寺原に中日、横浜、ダイエー、巨人の4球団競合
21世紀に突入した2001年、ドラフト最大の注目は甲子園で最速154キロをマークした日南学園高の剛腕・寺原隼人だった。
この年から設けられた「自由獲得枠」は大学生と社会人を対象に2枠まで活用可能で、全く活用しなければ1巡目と3巡目の指名が可能、1枠だけ活用すれば2巡目の指名が可能、2枠とも活用した場合は4巡目から指名可能となる複雑なルール。従って競合必至の高校生・寺原を欲しい球団は自由獲得枠を放棄しなければならないため、水面下で激しい駆け引きがあった。
結果的に寺原には中日、横浜、ダイエー、巨人の4球団が競合。大学・社会人の即戦力以上に甲子園を沸かせたスター候補に人気が集まった。
自由獲得枠を含め、各球団1位指名選手の成績を振り返ってみよう。
中日は寺原を外して中京大中京の前田章宏
日本ハムは自由枠で早稲田大の右腕・江尻慎太郎、2位でリースキン広島の左腕・山口弘佑を獲得した。江尻は2010年に横浜、2013年からソフトバンクに移籍し、2014年オフにユニフォームを脱ぐまで通算277試合で28勝20敗1セーブ53ホールドの成績。山口はわずか3年で戦力外となり、16試合登板で0勝1敗に終わった。
阪神は自由枠でトヨタ自動車の右腕・安藤優也(現二軍投手コーチ)と法政大の捕手・浅井良を獲得。安藤は通算486試合登板で77勝66敗11セーブ76ホールド、浅井は通算486試合で171安打、12本塁打の成績を残した。
ロッテは自由枠を活用せず、智弁和歌山高時代に夏の甲子園で優勝し、慶応義塾大で114安打をマークした喜多隆志を1巡目で単独指名。しかし、プロ入り後は通算53試合出場で22安打に終わり、2006年オフに戦力外となった。3巡目ではPL学園高の今江敏晃を指名。2019年に引退するまで、楽天時代も含めて通算1704試合で1682安打、108本塁打をマークした。
中日は寺原を抽選で外し、中京大中京で高校通算31本塁打を放っていた捕手・前田章宏を指名。
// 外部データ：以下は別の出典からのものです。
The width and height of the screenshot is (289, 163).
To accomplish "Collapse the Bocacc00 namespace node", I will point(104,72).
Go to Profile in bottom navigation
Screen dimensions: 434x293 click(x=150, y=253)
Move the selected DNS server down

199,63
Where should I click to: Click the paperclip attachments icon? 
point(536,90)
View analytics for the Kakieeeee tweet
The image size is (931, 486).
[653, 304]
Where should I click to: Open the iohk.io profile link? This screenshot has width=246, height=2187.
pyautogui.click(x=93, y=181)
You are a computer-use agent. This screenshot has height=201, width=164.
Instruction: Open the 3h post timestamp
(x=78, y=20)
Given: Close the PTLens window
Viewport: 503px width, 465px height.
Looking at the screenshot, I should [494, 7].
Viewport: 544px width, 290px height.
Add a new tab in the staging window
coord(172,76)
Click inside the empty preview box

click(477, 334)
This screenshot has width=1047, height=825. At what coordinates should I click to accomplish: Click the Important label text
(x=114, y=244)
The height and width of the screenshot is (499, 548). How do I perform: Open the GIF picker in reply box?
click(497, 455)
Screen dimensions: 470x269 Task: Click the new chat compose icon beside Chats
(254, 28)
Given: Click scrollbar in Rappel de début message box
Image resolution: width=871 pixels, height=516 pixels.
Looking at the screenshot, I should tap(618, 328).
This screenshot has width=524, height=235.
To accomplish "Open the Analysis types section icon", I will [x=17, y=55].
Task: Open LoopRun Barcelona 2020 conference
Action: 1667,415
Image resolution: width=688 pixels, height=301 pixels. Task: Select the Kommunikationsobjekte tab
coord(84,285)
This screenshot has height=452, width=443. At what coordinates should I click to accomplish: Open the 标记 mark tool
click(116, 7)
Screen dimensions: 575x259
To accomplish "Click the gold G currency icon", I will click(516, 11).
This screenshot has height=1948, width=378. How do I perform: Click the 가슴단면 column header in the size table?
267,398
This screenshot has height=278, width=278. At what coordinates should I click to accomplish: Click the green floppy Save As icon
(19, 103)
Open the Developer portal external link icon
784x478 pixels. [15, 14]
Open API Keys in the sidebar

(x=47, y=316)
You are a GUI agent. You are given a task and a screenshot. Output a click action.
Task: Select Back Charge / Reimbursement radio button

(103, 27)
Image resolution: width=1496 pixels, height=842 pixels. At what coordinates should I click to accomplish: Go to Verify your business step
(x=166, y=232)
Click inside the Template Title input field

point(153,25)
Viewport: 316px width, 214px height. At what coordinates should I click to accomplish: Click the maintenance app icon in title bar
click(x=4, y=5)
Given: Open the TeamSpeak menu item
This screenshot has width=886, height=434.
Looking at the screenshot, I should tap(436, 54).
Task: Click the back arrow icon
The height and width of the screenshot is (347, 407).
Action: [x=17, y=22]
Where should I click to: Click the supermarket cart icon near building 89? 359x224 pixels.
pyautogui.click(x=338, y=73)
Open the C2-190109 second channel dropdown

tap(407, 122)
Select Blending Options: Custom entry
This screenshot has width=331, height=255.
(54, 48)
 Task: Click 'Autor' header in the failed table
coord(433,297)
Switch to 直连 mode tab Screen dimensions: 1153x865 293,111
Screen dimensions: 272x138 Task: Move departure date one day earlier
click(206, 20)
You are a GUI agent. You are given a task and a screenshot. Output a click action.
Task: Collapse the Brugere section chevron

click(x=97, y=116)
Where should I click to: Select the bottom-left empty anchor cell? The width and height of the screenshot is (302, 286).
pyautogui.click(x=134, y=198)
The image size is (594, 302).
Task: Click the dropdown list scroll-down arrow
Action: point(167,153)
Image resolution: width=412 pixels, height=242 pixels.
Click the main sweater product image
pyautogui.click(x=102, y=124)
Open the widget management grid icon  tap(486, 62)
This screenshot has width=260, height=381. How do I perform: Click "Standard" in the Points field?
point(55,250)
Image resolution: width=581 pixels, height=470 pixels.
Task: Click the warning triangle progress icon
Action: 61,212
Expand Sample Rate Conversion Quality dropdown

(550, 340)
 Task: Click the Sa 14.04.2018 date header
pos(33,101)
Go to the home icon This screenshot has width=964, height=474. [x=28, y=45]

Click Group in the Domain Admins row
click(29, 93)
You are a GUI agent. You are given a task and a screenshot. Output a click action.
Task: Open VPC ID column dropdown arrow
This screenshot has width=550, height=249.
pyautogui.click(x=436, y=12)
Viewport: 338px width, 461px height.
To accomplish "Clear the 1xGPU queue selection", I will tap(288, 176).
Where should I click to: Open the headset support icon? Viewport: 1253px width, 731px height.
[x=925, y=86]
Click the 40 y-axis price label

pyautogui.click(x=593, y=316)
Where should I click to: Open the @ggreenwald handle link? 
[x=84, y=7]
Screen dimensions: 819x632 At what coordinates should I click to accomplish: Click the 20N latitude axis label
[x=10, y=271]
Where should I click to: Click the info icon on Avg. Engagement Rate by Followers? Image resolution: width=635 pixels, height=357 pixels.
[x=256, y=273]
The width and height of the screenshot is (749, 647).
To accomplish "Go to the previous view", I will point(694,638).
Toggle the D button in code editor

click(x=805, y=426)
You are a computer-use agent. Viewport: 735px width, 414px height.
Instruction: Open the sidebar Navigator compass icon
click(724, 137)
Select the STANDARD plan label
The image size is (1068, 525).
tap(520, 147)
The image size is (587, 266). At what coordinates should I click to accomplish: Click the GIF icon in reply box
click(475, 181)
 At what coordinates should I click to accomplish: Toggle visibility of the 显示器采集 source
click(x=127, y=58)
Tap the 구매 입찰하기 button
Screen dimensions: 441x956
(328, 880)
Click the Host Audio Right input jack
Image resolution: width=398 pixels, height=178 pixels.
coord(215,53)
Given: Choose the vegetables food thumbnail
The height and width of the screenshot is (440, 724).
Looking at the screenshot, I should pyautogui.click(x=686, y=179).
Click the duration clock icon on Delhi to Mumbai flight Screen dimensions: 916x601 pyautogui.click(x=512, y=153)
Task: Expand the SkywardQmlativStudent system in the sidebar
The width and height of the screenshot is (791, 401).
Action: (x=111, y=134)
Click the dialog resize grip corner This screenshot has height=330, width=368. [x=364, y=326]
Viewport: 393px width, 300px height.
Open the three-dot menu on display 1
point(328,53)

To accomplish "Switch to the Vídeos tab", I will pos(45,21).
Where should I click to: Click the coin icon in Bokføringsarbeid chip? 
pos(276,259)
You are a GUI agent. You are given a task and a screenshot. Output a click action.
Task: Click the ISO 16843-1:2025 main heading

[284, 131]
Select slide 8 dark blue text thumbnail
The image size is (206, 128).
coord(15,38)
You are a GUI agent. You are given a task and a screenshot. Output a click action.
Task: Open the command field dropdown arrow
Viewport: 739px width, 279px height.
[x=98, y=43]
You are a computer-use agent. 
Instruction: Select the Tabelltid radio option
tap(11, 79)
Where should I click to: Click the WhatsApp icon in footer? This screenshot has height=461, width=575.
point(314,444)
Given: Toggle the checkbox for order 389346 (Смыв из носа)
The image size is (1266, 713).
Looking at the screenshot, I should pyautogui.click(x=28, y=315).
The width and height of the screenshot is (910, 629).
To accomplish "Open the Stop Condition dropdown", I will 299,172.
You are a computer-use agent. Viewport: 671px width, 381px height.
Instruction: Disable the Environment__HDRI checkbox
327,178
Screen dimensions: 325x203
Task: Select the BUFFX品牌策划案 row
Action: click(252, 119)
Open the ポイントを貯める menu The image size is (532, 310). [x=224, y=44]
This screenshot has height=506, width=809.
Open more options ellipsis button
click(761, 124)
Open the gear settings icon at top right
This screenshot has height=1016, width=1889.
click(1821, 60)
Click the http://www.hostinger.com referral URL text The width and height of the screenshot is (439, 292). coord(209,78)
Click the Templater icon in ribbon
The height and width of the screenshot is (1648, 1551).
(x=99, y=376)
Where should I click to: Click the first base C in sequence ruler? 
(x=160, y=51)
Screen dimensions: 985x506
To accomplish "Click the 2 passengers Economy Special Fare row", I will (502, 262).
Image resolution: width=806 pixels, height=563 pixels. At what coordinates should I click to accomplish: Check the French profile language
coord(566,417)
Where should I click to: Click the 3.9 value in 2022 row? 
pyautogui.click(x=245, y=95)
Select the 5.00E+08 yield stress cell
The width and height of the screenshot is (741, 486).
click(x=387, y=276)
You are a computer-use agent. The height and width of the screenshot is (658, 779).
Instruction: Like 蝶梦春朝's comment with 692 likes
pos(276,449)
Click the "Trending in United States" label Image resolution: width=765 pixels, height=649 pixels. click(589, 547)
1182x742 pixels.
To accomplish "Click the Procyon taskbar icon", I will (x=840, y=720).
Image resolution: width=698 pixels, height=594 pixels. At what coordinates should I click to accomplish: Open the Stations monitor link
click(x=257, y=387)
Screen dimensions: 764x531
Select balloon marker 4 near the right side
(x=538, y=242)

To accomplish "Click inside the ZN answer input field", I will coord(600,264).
しかし、プロ入り後は大成せず、通算54試合出場で3安打に終わり、2013年オフに戦力外となった。3巡目では九州共立大の捕手・田上秀則を指名。中日では活躍できなかったが、ソフトバンク入り後に素質開花し、通算470試合に出場して340安打、50本塁打の成績を残した。
横浜は寺原を外して智弁学園の秦裕二
オリックスは自由枠で立命館大の左腕・小川裕介と東海大の巧打者・平野恵一(現阪神二軍打撃コーチ)を獲得した。小川は通算5試合登板で1勝も挙げられず、2006年オフに戦力外通告。平野は阪神時代も含め、通算1260試合に出場して1184安打、60盗塁をマークした。
広島は自由枠を活用せず、1巡目で浦和学院の右腕・大竹寛を指名。2013年オフにFA宣言して巨人に移籍し、通算102勝101敗17セーブ25ホールドをマークしている。3巡目では山梨学院大付高の左腕・大島崇行を指名。通算3勝14敗3セーブ10ホールドの成績を残し、2014年オフに戦力外となった。
西武は自由枠で青森大の捕手・細川亨を獲得した。ソフトバンク、楽天、ロッテとパ・リーグ4球団を渡り歩き、2020年オフに引退。通算1428試合出場で680安打、84本塁打の成績を残した。2巡目では大阪桐蔭高のスラッガー・中村剛也を指名。本塁打王に6度輝くなど、通算1522安打、424本塁打、1197打点をマークしている。
横浜は寺原を外し、智弁学園の右腕・秦裕二を指名。2011年に戦力外通告を受けるまで通算89試合登板で9勝9敗の成績を残した。3巡目では東海大の小田嶋正邦を指名。巨人に移籍後の2010年オフに戦力外となり、通算149試合で41安打、6本塁打の成績を残した。